• _WORK REQUEST_: Retype, word for word, every line from the one holding "At what coordinates should I click to accomplish: Cancel" through the one holding "Open Тотальный Оруэлл" in the entries below, both included, and only those lines.

• _GIVEN RECORDS_:
Content starts
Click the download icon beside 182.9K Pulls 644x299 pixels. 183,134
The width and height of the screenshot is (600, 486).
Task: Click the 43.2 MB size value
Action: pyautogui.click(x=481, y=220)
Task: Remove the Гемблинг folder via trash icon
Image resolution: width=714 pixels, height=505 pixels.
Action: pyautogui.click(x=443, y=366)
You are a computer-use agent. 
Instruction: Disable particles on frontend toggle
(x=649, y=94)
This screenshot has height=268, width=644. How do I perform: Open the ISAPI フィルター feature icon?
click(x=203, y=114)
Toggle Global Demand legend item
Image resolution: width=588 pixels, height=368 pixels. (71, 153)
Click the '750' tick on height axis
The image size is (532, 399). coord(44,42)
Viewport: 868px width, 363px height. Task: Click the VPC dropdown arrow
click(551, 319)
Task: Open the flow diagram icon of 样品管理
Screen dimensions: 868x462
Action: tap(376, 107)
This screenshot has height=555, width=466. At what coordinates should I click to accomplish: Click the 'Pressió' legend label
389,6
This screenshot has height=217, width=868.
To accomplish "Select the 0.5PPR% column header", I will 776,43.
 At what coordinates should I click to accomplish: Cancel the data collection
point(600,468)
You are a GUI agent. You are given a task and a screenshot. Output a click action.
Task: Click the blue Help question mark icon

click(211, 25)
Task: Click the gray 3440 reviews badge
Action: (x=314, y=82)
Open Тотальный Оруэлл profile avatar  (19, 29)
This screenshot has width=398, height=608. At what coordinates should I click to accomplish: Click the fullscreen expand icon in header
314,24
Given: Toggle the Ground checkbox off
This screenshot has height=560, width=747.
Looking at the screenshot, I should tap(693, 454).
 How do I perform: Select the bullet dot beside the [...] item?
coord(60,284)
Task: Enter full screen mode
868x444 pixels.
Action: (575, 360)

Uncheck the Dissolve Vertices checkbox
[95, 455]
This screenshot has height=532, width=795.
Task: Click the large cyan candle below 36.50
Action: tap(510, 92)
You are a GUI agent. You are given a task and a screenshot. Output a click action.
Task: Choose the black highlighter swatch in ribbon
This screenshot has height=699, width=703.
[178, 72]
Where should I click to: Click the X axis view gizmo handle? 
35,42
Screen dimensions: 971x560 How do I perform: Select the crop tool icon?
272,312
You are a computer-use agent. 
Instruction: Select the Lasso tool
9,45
Content ends
• _RESPONSE TO THIS TASK_:
 At what coordinates should I click to accomplish: Cancel the data collection
point(600,468)
You are a GUI agent. You are given a task and a screenshot. Output a click action.
Task: Click the blue Help question mark icon

click(211, 25)
Task: Click the gray 3440 reviews badge
Action: (x=314, y=82)
Open Тотальный Оруэлл profile avatar  (19, 29)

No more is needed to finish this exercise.